[What the exercise asks]: From the records below, extract only the lines running from the line with "The height and width of the screenshot is (1080, 1920)." to the line with "Task: Open the File menu", both lines included, reproducing them exactly.

(Stored data)
<<<<
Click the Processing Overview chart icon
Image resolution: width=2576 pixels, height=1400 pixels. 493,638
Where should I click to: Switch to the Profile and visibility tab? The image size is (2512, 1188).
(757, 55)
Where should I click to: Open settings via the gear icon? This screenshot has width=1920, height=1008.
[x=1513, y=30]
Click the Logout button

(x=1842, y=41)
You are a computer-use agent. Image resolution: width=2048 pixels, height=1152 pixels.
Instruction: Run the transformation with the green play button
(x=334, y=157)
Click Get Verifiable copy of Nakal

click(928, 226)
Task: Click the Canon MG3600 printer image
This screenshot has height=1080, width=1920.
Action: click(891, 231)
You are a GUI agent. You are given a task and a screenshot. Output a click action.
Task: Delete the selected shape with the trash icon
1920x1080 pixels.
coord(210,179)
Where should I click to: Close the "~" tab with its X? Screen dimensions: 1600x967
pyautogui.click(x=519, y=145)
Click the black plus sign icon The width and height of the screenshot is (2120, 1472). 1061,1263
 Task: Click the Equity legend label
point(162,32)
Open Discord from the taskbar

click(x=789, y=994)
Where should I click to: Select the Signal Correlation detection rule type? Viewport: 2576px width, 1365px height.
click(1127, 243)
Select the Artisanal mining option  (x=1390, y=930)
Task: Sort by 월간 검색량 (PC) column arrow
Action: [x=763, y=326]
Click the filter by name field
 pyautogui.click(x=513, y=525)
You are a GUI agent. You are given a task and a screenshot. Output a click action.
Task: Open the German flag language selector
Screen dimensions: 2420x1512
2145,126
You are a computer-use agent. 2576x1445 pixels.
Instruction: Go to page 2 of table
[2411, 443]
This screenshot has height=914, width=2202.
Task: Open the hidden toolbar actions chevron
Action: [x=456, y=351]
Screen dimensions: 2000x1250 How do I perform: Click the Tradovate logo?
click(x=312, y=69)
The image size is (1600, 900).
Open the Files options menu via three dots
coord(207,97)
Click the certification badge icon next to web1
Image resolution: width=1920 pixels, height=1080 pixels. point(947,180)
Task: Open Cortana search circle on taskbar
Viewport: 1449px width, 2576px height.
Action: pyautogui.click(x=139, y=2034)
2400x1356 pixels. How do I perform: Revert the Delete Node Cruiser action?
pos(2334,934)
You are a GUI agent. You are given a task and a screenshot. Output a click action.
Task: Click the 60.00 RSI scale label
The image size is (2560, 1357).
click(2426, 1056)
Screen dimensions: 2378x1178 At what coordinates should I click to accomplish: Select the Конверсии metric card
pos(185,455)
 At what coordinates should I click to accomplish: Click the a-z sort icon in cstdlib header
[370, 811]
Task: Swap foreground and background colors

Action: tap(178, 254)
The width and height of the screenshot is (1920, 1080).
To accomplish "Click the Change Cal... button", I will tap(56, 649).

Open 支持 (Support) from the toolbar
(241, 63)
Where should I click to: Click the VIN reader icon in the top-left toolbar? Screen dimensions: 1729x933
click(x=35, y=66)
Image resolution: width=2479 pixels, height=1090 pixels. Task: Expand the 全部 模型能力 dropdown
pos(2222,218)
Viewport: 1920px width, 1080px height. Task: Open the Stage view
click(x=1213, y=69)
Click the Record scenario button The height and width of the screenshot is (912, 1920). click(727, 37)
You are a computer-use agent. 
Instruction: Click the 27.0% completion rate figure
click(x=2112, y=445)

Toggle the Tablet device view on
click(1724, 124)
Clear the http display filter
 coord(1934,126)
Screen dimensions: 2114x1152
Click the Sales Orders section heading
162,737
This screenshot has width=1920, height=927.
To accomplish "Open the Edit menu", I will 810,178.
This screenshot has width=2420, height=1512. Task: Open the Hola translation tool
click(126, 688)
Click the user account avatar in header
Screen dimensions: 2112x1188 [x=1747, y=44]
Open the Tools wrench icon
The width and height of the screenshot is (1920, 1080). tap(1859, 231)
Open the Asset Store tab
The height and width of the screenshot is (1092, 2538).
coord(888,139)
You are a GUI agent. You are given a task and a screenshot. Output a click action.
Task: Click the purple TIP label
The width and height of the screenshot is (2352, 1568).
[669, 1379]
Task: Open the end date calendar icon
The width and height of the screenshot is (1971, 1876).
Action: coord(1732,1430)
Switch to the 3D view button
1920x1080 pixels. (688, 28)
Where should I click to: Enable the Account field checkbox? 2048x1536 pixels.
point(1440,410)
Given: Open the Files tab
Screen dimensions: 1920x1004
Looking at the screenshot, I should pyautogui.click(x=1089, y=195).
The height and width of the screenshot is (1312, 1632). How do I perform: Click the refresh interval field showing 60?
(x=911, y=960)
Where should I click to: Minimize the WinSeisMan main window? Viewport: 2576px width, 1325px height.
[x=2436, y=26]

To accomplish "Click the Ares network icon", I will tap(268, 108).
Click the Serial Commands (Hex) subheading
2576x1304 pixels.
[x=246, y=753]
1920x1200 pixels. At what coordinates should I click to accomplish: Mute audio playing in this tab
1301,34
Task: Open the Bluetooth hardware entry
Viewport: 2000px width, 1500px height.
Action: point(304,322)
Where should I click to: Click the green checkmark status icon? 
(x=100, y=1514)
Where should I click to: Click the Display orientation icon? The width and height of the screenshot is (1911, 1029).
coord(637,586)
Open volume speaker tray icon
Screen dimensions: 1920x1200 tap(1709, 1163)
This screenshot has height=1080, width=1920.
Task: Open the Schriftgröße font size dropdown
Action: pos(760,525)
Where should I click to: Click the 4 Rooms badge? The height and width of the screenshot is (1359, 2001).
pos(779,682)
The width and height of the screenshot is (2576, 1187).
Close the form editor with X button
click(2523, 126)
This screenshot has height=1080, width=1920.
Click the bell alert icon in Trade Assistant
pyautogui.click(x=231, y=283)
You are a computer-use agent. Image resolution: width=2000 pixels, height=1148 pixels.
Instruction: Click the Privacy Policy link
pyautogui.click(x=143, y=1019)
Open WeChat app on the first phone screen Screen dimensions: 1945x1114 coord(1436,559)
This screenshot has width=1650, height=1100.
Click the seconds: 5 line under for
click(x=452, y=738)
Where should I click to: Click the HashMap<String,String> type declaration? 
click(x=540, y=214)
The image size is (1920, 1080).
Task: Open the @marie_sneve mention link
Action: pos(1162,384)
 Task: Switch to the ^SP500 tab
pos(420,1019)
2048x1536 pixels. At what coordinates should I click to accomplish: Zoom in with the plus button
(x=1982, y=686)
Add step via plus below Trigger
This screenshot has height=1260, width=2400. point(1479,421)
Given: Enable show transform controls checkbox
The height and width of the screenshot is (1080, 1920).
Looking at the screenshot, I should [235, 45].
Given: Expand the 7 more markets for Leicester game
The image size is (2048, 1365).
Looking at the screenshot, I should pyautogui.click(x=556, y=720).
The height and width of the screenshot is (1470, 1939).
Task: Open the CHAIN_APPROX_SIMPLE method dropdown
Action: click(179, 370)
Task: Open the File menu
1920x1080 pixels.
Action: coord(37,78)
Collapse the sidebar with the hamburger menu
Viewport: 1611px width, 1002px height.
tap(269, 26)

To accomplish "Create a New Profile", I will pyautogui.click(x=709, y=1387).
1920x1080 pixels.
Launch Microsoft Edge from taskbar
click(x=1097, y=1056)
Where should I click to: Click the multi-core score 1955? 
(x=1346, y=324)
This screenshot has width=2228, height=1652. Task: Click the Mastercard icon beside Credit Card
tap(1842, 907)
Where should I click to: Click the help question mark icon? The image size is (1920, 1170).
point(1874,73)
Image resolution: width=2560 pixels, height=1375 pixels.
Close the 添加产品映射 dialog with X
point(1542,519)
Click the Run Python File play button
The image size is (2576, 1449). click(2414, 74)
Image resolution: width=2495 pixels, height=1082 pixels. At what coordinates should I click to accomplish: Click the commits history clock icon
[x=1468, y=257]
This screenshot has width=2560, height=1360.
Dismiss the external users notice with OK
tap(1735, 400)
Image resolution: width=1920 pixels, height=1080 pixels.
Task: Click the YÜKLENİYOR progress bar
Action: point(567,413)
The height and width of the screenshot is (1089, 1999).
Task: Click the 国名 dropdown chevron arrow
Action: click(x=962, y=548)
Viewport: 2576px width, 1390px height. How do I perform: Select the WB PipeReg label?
>>>>
[Task output]:
The height and width of the screenshot is (1080, 1920).
Looking at the screenshot, I should [235, 45].
Given: Expand the 7 more markets for Leicester game
The image size is (2048, 1365).
Looking at the screenshot, I should pyautogui.click(x=556, y=720).
The height and width of the screenshot is (1470, 1939).
Task: Open the CHAIN_APPROX_SIMPLE method dropdown
Action: click(179, 370)
Task: Open the File menu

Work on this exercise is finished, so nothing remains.